Pixel coordinate grounding data:
__________________________________________________
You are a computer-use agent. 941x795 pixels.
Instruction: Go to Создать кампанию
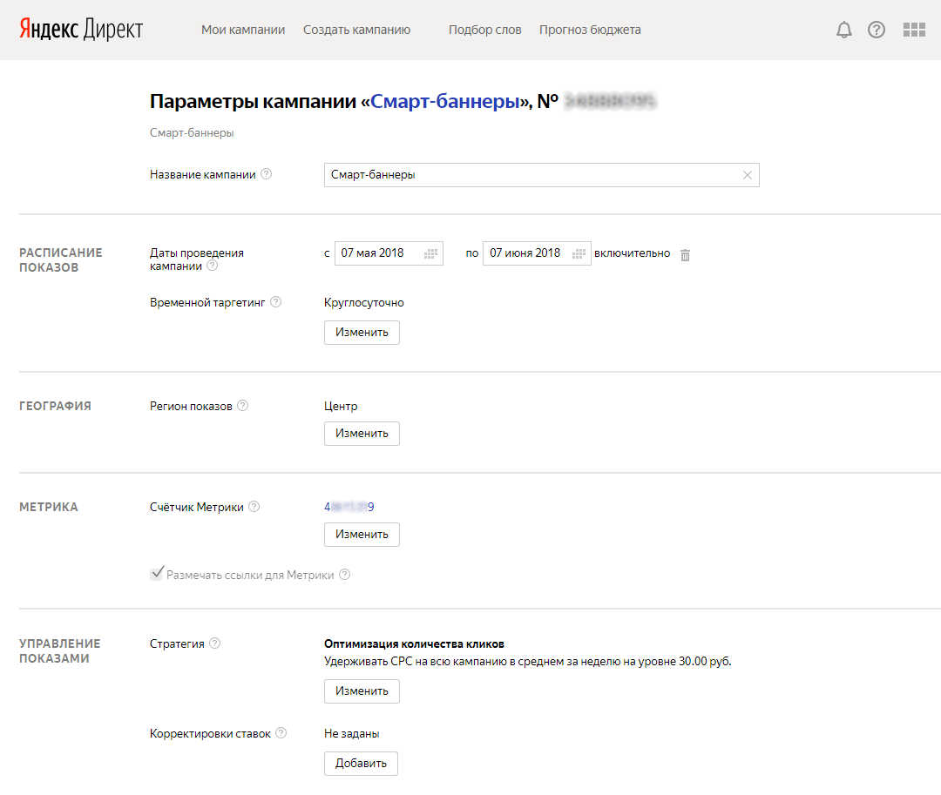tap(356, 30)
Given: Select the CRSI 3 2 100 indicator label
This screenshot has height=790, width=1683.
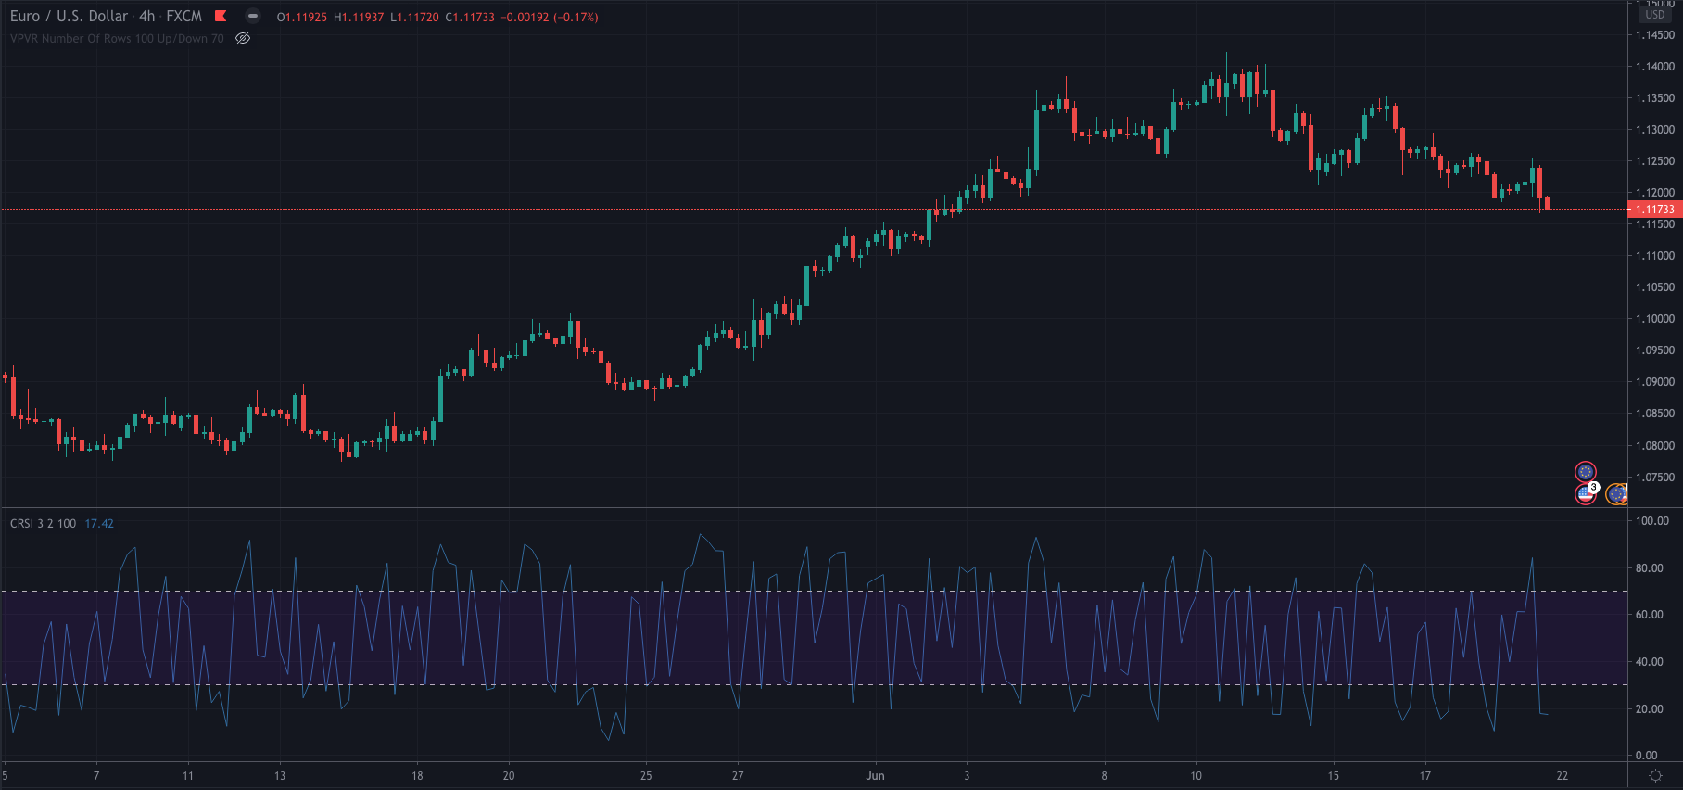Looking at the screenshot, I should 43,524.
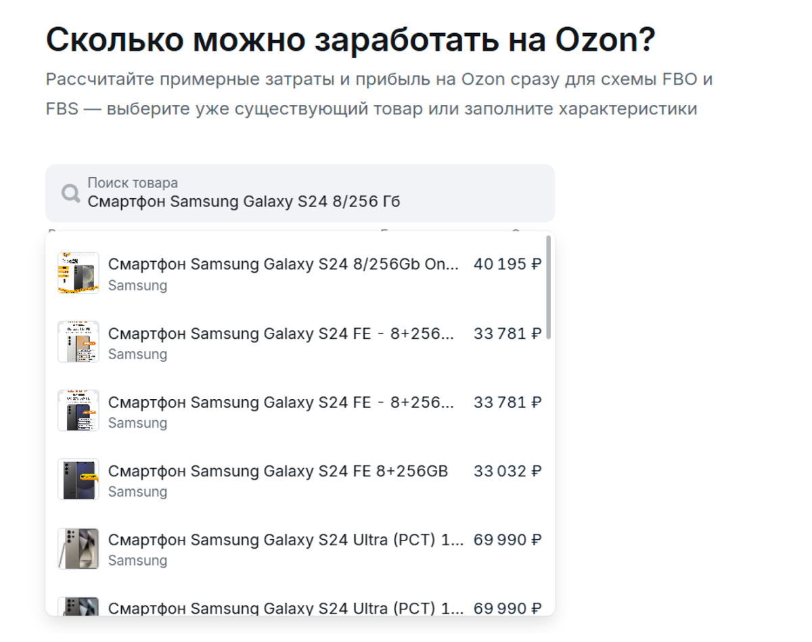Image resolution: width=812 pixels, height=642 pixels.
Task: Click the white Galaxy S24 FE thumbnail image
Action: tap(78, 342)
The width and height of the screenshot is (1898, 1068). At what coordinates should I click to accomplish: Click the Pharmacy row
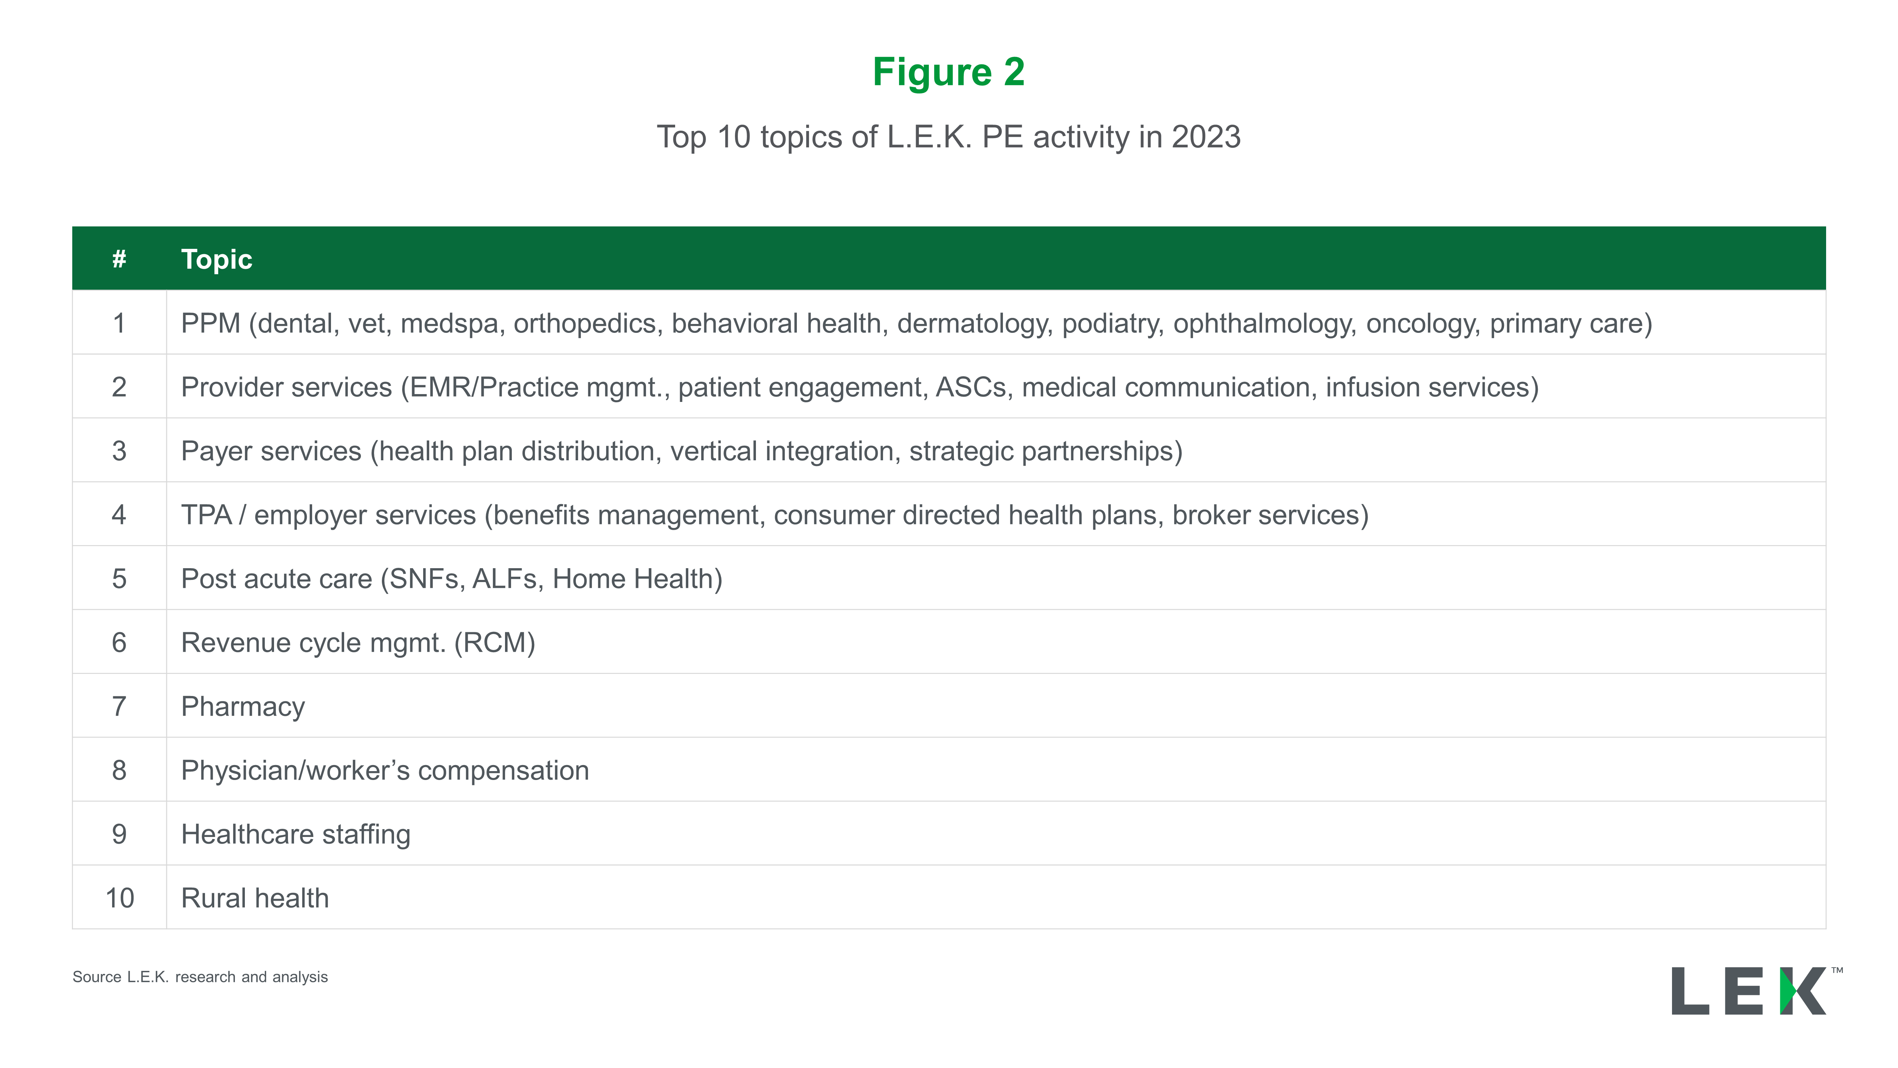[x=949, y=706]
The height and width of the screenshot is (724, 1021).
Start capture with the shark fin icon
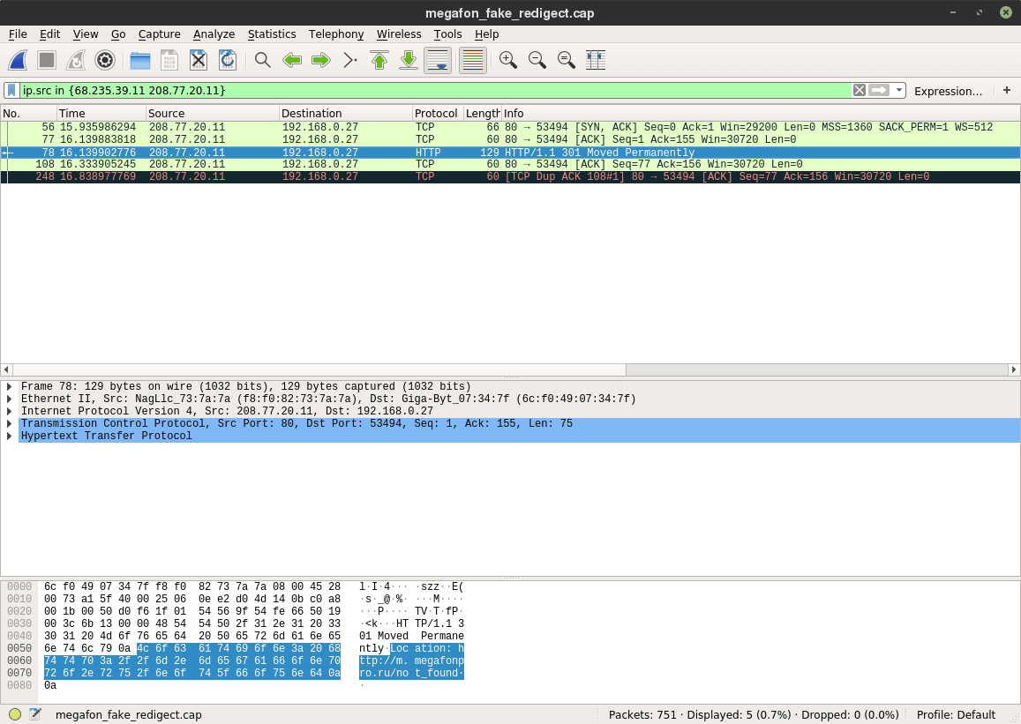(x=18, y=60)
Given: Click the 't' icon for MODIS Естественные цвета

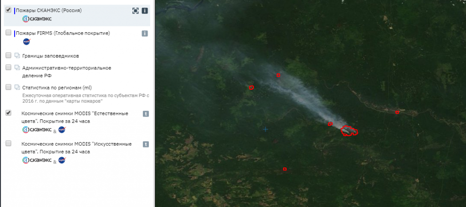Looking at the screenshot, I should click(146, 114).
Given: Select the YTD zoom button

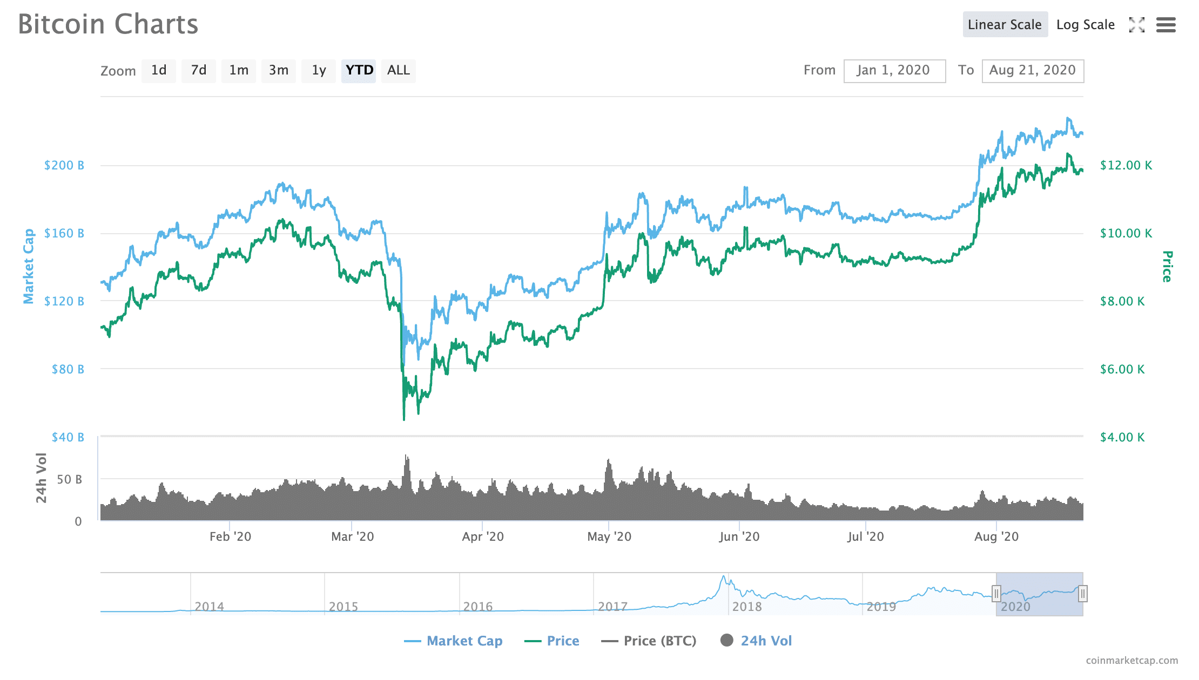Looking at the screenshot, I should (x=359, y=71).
__________________________________________________
▶ **Instructions to follow**
Set the entries down exactly, but not the pictures.

▶ **Result for this task**
You are a computer-use agent. 941x795 pixels.
Instruction: Go to Создать кампанию
tap(356, 30)
Given: Select the CRSI 3 2 100 indicator label
This screenshot has height=790, width=1683.
Looking at the screenshot, I should 43,524.
Image resolution: width=812 pixels, height=642 pixels.
Task: Click the white Galaxy S24 FE thumbnail image
Action: tap(78, 342)
The width and height of the screenshot is (1898, 1068). At what coordinates should I click to accomplish: Click the Pharmacy row
[x=949, y=706]
The height and width of the screenshot is (724, 1021).
Start capture with the shark fin icon
(x=18, y=60)
Given: Click the 't' icon for MODIS Естественные цвета

Looking at the screenshot, I should click(146, 114).
Given: Select the YTD zoom button

Looking at the screenshot, I should (x=359, y=71).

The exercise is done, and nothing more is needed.